SAN DIEGO — As San Diegans continue to try to make sense of the tragic events that have happened locally and across the country, News 8 welcomes the community’s input. In the wake of the Poway synagogue shooting, News 8 hosted “A Conversation on Healing” at Rancho Bernardo High School to hear from viewers.
The conversation was meant not to point fingers but instead to brainstorm ideas to help us combat the violence and racial tension that many teens say is getting worse.
"I'd like to say that as a teen in high school that discrimination is completely real and my best friends and I face being discriminated against as Jews on a daily basis,” said one student in attendance.
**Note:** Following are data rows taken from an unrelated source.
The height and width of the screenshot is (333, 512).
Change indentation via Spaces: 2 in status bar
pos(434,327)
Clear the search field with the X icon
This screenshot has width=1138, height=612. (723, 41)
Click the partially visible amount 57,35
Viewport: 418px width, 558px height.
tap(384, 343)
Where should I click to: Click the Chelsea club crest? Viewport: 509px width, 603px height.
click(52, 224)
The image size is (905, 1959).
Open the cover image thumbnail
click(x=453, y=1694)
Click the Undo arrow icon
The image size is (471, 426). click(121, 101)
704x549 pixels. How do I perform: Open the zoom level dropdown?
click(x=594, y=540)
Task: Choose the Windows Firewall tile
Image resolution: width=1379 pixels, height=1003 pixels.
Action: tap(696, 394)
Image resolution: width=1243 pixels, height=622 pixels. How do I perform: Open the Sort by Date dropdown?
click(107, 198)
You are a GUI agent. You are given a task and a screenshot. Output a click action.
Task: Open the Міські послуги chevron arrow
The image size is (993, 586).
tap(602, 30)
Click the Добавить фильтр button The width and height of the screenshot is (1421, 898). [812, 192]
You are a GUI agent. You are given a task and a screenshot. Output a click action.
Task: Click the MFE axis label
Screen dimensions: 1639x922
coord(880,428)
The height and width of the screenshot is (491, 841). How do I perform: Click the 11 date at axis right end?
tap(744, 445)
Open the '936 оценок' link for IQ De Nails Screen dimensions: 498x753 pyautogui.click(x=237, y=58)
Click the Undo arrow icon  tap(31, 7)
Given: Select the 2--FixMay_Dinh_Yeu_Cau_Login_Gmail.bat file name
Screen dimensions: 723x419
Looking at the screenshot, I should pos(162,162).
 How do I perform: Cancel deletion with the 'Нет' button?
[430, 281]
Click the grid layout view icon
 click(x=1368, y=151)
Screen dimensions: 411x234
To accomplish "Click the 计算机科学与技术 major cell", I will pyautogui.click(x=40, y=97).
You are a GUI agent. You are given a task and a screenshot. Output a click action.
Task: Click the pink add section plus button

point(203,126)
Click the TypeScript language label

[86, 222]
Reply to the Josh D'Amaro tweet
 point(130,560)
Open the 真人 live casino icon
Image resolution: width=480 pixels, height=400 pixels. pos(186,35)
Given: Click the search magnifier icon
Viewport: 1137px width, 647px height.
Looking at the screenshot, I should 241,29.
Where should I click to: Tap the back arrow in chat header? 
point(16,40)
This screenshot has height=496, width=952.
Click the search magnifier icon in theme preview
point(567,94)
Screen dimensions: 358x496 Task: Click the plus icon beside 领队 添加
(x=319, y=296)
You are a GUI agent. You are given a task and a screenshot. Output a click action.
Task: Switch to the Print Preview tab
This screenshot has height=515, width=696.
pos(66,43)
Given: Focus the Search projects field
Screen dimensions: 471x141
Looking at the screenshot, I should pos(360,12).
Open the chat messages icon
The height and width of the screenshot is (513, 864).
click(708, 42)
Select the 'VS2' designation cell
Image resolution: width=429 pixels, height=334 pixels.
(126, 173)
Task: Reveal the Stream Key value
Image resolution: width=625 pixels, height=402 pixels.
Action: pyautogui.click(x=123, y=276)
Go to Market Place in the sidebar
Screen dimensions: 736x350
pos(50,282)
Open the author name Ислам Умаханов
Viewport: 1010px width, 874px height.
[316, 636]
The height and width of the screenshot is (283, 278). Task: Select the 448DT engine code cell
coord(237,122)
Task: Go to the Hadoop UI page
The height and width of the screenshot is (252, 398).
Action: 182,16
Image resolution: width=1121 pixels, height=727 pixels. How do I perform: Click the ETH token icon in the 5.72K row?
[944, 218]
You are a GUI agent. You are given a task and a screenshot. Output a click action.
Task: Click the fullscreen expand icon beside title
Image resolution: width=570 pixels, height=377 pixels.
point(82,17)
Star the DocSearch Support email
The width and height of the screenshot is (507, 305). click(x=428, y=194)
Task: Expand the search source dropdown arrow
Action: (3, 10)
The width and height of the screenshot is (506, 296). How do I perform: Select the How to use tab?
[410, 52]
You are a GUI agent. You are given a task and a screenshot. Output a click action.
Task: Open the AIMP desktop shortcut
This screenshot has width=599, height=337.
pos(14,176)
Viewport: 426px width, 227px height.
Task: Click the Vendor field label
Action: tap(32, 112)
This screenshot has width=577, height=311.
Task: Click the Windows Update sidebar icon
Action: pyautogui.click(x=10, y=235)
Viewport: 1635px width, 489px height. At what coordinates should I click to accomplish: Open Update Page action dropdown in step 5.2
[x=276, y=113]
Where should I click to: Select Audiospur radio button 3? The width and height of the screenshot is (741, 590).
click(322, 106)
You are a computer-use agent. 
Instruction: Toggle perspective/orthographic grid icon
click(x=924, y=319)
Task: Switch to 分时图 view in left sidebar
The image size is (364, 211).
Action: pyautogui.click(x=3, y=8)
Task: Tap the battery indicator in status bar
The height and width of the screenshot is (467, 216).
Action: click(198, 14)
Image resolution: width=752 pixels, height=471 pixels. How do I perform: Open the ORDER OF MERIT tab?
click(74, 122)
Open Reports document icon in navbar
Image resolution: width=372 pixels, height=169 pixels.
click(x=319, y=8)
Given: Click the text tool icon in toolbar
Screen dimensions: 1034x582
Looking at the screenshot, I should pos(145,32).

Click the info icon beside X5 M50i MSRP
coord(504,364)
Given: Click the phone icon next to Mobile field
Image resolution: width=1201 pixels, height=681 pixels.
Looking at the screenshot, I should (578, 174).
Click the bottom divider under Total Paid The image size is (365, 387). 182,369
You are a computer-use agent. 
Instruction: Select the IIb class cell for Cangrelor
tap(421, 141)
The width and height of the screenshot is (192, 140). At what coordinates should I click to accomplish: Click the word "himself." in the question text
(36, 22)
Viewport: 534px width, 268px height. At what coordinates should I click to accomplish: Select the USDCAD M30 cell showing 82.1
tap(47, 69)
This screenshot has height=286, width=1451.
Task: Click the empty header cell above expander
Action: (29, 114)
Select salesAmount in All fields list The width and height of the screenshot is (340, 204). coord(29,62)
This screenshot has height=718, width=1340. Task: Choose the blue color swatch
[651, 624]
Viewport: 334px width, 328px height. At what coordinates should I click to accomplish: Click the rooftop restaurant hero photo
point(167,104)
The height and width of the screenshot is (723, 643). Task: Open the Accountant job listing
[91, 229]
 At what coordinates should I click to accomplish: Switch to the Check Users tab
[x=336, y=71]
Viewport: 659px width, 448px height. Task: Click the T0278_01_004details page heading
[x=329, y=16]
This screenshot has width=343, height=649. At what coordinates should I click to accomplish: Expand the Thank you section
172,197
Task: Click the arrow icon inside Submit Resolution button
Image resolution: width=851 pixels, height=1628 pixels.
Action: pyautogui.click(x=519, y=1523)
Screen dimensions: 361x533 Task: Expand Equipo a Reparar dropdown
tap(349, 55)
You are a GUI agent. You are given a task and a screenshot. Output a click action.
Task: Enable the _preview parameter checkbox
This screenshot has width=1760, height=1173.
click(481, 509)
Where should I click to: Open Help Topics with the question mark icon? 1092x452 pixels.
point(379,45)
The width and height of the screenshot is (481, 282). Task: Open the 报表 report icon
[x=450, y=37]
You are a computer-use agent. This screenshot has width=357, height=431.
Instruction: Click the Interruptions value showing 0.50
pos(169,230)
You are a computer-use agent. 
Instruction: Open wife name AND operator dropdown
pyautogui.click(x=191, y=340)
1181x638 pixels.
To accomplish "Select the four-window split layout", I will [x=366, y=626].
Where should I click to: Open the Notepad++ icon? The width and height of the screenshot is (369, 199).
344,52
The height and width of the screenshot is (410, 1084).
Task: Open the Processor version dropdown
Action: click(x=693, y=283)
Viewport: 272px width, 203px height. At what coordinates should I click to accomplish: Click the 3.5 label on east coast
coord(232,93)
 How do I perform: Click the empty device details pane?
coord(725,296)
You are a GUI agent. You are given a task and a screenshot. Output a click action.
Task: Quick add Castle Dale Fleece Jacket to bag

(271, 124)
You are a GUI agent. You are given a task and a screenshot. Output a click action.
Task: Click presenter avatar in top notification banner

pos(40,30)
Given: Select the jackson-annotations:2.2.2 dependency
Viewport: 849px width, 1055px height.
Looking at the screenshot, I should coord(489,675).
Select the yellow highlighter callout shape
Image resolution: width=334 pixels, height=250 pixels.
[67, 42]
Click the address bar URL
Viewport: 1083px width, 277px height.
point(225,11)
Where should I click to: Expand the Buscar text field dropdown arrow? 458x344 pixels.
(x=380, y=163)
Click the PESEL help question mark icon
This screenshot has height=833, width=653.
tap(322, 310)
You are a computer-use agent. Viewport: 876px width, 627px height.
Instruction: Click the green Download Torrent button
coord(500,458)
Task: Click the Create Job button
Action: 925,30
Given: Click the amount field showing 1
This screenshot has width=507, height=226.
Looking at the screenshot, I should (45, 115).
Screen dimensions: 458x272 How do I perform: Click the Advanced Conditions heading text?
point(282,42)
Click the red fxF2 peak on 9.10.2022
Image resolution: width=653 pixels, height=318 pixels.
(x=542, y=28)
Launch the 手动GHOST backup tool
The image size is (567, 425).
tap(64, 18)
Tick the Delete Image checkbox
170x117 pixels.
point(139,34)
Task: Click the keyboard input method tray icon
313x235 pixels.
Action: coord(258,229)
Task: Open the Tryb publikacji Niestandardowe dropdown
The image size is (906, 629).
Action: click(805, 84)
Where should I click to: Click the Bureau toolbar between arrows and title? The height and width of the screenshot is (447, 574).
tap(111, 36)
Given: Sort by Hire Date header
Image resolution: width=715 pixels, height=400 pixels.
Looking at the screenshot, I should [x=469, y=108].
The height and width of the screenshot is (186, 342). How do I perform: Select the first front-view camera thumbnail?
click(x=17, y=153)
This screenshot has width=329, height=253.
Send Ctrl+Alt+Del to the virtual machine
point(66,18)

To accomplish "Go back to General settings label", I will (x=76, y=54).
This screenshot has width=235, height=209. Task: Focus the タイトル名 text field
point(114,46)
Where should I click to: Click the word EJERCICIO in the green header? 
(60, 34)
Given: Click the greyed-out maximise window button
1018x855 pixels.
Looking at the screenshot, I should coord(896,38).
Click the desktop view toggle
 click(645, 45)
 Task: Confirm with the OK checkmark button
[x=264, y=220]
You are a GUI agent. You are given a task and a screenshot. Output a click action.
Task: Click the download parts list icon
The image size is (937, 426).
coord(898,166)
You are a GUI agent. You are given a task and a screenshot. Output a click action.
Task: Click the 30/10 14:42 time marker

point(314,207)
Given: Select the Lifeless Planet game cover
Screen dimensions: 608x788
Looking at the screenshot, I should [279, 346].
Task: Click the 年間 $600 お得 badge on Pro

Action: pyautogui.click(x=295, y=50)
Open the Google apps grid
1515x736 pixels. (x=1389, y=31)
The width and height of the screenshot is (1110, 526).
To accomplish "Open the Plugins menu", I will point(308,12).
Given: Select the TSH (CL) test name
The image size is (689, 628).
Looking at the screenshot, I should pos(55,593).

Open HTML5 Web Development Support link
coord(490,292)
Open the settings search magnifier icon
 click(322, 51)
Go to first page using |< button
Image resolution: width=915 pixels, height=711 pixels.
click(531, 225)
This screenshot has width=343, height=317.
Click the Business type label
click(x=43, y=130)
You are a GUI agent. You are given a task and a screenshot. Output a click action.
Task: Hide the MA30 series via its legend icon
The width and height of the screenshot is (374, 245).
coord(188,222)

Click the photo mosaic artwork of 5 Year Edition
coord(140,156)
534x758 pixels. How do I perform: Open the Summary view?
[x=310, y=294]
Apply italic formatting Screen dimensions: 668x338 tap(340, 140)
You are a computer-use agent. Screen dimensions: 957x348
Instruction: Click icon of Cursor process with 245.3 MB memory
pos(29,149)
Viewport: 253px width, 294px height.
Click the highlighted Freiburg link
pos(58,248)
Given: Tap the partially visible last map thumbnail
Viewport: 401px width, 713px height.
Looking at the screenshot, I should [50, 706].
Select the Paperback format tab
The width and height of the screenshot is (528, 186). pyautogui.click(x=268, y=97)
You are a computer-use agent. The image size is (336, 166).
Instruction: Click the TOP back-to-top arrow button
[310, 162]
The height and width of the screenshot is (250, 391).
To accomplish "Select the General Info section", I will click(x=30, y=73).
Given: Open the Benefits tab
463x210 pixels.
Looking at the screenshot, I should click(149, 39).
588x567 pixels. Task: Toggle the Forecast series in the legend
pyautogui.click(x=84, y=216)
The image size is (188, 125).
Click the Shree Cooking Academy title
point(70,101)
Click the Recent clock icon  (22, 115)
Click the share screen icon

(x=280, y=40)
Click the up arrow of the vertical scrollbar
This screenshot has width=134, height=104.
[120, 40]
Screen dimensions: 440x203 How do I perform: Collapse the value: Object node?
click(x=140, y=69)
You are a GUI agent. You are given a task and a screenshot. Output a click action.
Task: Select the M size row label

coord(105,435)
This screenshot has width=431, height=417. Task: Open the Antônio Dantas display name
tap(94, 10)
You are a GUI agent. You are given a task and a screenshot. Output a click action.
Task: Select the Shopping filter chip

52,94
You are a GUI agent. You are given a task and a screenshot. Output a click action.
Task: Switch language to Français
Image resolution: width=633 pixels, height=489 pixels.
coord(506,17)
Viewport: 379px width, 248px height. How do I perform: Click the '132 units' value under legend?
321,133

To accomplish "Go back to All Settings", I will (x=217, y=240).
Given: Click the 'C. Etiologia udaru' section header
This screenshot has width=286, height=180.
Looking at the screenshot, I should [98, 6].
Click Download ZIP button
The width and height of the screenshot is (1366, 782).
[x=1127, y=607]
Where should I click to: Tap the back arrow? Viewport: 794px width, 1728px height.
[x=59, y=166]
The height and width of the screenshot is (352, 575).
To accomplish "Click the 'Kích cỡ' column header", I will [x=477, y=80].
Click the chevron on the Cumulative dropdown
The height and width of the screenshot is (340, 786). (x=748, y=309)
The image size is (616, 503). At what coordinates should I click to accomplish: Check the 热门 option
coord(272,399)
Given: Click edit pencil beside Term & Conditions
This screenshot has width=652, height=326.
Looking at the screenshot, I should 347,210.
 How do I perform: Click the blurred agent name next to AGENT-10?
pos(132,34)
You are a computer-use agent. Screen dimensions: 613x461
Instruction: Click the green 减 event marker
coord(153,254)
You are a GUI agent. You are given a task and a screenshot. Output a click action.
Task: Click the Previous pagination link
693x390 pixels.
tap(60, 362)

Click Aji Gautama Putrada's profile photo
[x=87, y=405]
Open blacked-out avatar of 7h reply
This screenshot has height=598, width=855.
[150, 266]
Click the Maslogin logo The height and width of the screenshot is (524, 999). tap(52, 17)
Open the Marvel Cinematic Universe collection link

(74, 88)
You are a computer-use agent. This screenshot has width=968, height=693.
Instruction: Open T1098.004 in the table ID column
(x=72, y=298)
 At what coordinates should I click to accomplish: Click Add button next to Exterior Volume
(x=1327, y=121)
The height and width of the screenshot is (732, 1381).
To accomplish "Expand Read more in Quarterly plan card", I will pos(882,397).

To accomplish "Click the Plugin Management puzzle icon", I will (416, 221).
The event featured a distinguished group of panelists but it was the students in the audience who provided some of the most illuminating points.
"We've been taught that we should be tolerant of other religions and respect them but we're not being taught their history, we're not being taught about them,” said another student. “So, you don't hear kids making jokes about Valley Forge because they know the entire story.”
Dr. Jag Lathan agrees. She focuses on race relations for the County Office of Education and says it's time for schools to design culturally relevant curriculum.
"The more we know about someone else, the more we can empathize,” said Dr. Lathan. “We don't have to agree, you don't have to agree, but I hear you, I'm listening to you and I'm not going to hate you because of your heritage or your experience.”
The town hall on Tuesday was only supposed to last two hours but went long as parents addressed concerns ranging from better communication during a lockdown to specific procedures followed after a student reports hate speech. There was also an important discussion about mental health and the need to get help sooner rather than later.
One mother in attendance had survived the Las Vegas shooting and said she has since received coping skills to deal with her PTSD. She wondered if maybe students should get those same skills before they face a tragedy. Her sentiment was echoed by at least one panelist.
"You don't have to seek mental health services just when you have clinical depression, clinical anxiety, clinical PTSD,” said Dr. Susan Writer.